Indiana
The Family and Social Services Administration (FSSA) posted several bulletins of interest to pharmacies.
For more information, contact NACDS’ Mary Staples at 817-442-1155.
Iowa
The Board of Pharmacy announced the following effective March 15:
- ARC 6843C has been adopted and amends Chapter 10, "Controlled Substances" placing one substance into Schedule I of the Iowa Controlled Substances Act (CSA) in alignment with .
- ARC 6844C has been adopted and amends Chapter 37, "Iowa Prescription Monitoring Program" establishing council membership information for the PMP Advisory Council and clarifying that only overdoes-reversal opioid antagonists are required to be submitted to the PMP.
Also in Iowa, the Board of Pharmacy issued a "Notice of Intended Action" related to ARC 6874C amending Chapter 10, "Controlled Substances," and Chapter 12, "Precursor Substances." This proposed rulemaking temporarily adds four substances to Schedule I, excludes one substance from Schedule II and adds one substance as a precursor substance to the Iowa CSA in alignment with response to similar action taken by the DEA ARC 6874C amending Chapter 10, "Controlled Substances," and Chapter 12, "Precursor Substances." This proposed rulemaking temporarily adds four substances to Schedule I, excludes one substance from Schedule II and adds one substance as a precursor substance to the Iowa CSA in alignment with DEA's action. Comments may be submitted until 4:30 p.m. on February 28.
For more information, contact NACDS’ Sandra Guckian at 703-774-4801.
Louisiana
The Department of Health (LDH) announced that they now plan to migrate Medicaid to a single payor system on October 1. All patients will be assigned to a managed care organization and will receive a new universal prescription benefit card.
Also in Louisiana, the Board of Pharmacy met on February 15 & 16.

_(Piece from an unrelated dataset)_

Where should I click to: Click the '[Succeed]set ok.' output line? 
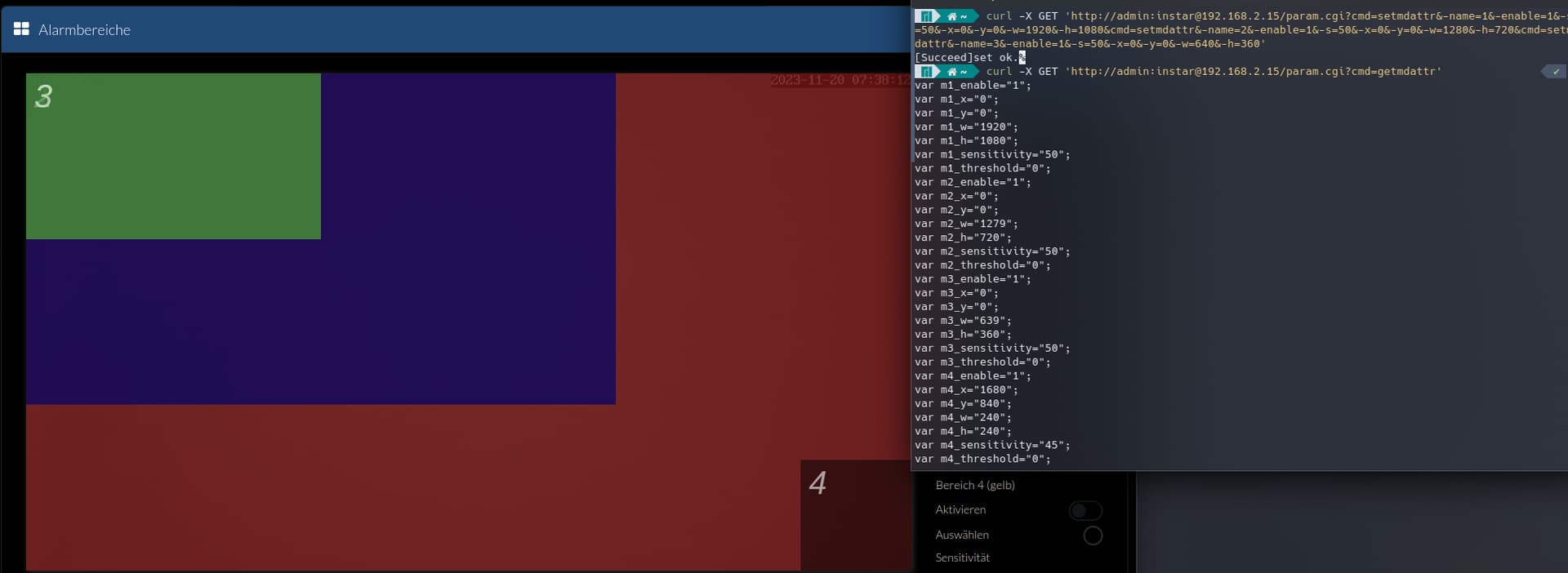965,58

For more information, contact NACDS’ Mary Staples at 817-442-1155.
Massachusetts
MassHealth, the state Medicaid agency, is asking pharmacies to post this flier for notice to recipients of the planned redetermination of all MassHealth beneficiaries that will begin on April 1. One half million Massachusetts residents were added to MassHealth under the PREP Act and individuals may lose their MassHealth coverage and be moved to other state sponsored or commercial health plans.
For more information, please contact NACDS’ Ben Pearlman at 617-515-2603.
Missouri
The revised 2023 Pharmacy Practice Guide is available on the Board's website. It contains updated compliance tips and information on recent statutory/rule changes, including:
- Pharmacy Working Conditions
- Technician Supervision & Expanded Technician Activities
- Electronic Final Product Verification (Pharmacists)

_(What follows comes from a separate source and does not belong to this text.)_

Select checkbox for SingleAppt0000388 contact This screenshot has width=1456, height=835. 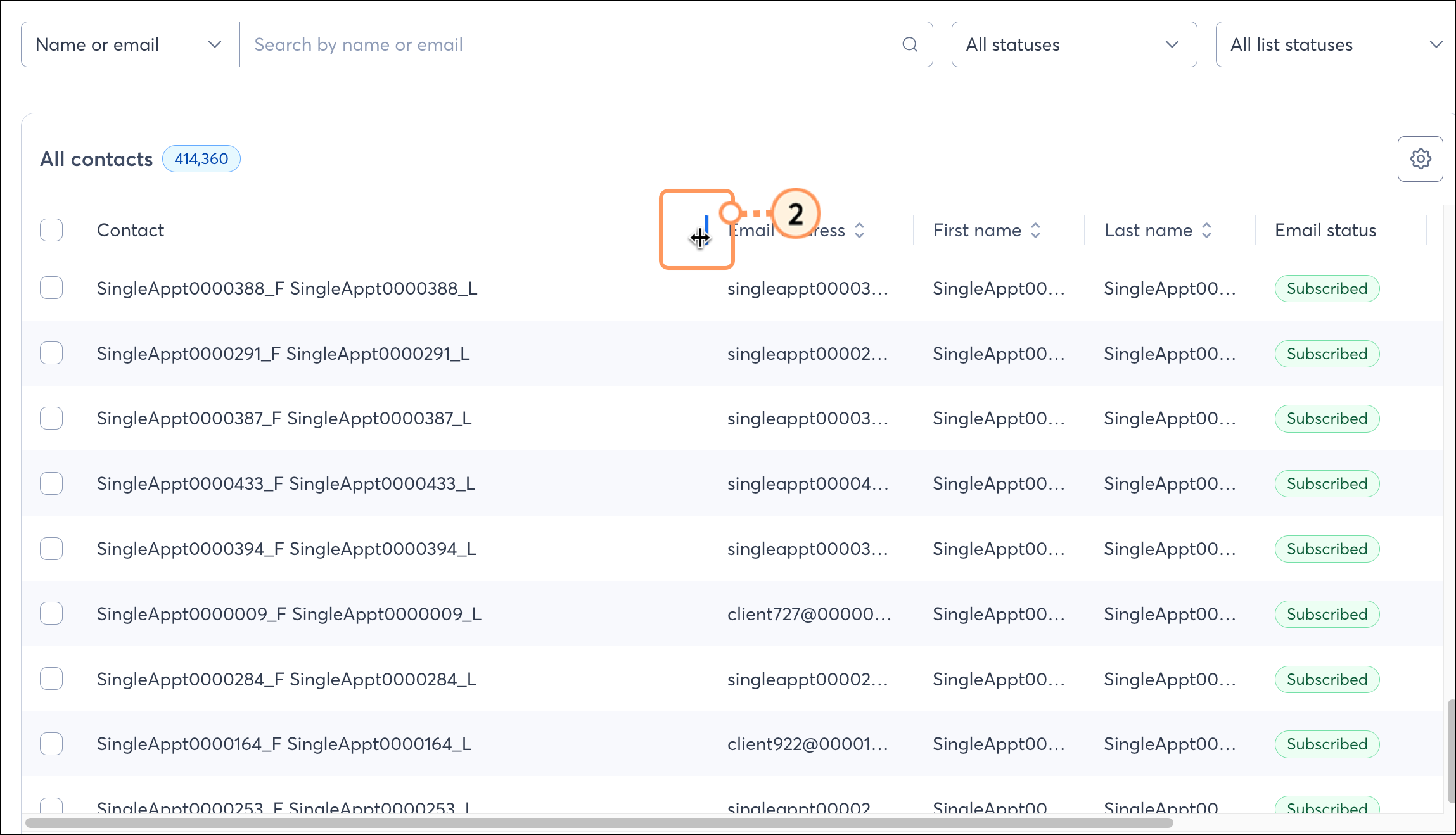click(51, 288)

- Technology-Assisted Product Verification (Interns & Technicians), &
- Quality Assurance
Also in Missouri, the Department of Health and Senior Services recently issued a revised naloxone standing order.
For more information, contact NACDS’ Mary Staples at 817-442-1155.
Montana
HB 379, extending the prohibition on PBMs to require federally certified health entities to identify 340B drug from June 1, 2023 to June 1, 2025, was amended and passed the House Business and Labor Committee on February 14.
For more information, contact NACDS’ Sandra Guckian at 703-774-4801.
Nebraska
The Department of Health and Human Services (DHHS) issued Bulletin 23-04: Nebraska Medicaid Managed Care Contracts 2024. Contracts between DHHS and Molina Healthcare of Nebraska, Nebraska Total Care and United Healthcare have been signed and these organizations will prepare to provide services under the new contract beginning January 1, 2024.
Also in Nebraska, DHHS posted the draft minutes from the November 15, 2022, Drug Utilization Review Board meeting.
Finally in Nebraska, LB 778, amending the Pharmacy Benefit Manager Licensure and Regulation Act, has been scheduled for a hearing on March 21.
For more information, contact NACDS’ Sandra Guckian at 703-774-4801.
New York
On February 15, the Department of Financial Services published a proposed rule regarding General Duties, Accountability and Transparency Provisions for Pharmacy Benefit Managers. The proposed rule sets forth to clarify, define and limit the duties, obligations, requirements and other provisions relating to pharmacy benefit managers under Public Health Law section 280-a(2) and provides a safe harbor provision for compliance with the regulation. It also defines, limits and clarifies the requirements for pharmacy benefit managers to provide an accounting to health plans and sets forth the terms and conditions of contract relating to pharmacy benefit management services provided to health plans by the pharmacy benefit managers, including provisions related to an appeal to the bureau for a determination on disclosure.
On February 13, NACDS participated in the Community Pharmacy Association of New York State lobby day. NACDS joined with members to advocate for Gov. Kathy Hochul's (D) budget proposal, including the Medicaid Fee-for-Service transition effective on April 1.
For more information, please contact NACDS’ Ben Pearlman at 617-515-2603.
North Dakota
SB 2031, designing and implementing a prescription drug reference rate pilot program to study the possibility of controlling excessive prices for prescription drugs, failed in the Senate (14-33).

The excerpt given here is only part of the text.